SituationAdapt: Contextual UI Optimization in Mixed Reality with Situation Awareness via LLM Reasoning
Zhipeng Li, Christoph Gebhardt, Yves Inglin, Nicolas Steck, Paul, Streli, and Christian Holz

TL;DR
SituationAdapt is a novel system that dynamically optimizes Mixed Reality user interfaces by incorporating environmental and social context through LLM-based reasoning, improving usability in mobile and shared settings.
Contribution
It introduces a comprehensive perception, reasoning, and optimization framework that adapts MR UIs based on real-world context, leveraging Vision-and-Language Models for reasoning.
Findings
The reasoning module accurately assesses UI context compared to experts.
SituationAdapt outperforms previous adaptive layout methods in user studies.

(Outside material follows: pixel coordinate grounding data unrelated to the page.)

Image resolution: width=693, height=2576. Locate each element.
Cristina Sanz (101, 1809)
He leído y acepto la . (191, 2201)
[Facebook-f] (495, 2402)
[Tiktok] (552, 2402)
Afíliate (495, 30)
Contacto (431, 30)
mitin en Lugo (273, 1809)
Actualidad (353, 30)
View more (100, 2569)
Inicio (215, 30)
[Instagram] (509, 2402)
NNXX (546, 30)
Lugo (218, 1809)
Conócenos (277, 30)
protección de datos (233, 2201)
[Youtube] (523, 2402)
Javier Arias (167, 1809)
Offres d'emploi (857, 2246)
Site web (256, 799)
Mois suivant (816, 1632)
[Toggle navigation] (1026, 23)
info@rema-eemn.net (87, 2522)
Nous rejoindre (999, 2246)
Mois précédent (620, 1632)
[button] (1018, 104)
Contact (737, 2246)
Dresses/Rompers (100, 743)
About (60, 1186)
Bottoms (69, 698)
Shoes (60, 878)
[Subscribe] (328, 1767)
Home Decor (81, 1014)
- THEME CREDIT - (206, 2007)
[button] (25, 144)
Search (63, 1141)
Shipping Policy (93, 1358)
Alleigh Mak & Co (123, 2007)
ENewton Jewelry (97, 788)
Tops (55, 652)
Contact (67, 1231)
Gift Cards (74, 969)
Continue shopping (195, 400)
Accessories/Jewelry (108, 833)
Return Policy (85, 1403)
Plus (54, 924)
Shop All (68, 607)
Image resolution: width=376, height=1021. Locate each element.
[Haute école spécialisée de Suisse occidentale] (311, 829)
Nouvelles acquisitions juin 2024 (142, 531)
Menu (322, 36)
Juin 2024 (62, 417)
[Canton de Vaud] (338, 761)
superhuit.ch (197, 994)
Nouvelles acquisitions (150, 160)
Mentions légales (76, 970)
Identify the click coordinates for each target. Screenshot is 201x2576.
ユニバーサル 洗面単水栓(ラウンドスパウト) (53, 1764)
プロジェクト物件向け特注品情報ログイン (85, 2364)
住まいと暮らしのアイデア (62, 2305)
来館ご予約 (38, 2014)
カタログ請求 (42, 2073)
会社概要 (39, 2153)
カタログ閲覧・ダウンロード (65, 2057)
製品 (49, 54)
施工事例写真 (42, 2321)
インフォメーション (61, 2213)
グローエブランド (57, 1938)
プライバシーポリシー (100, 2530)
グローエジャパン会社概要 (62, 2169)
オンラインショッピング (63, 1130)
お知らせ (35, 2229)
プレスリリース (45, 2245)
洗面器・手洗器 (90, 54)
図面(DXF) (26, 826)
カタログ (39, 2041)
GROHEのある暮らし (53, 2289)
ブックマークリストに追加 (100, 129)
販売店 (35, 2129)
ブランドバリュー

Demonstrates versatility across various MR applications.
Abstract
Mixed Reality is increasingly used in mobile settings beyond controlled home and office spaces. This mobility introduces the need for user interface layouts that adapt to varying contexts. However, existing adaptive systems are designed only for static environments. In this paper, we introduce SituationAdapt, a system that adjusts Mixed Reality UIs to real-world surroundings by considering environmental and social cues in shared settings. Our system consists of perception, reasoning, and optimization modules for UI adaptation. Our perception module identifies objects and individuals around the user, while our reasoning module leverages a Vision-and-Language Model to assess the placement of interactive UI elements. This ensures that adapted layouts do not obstruct relevant environmental cues or interfere with social norms. Our optimization module then generates Mixed Reality interfaces…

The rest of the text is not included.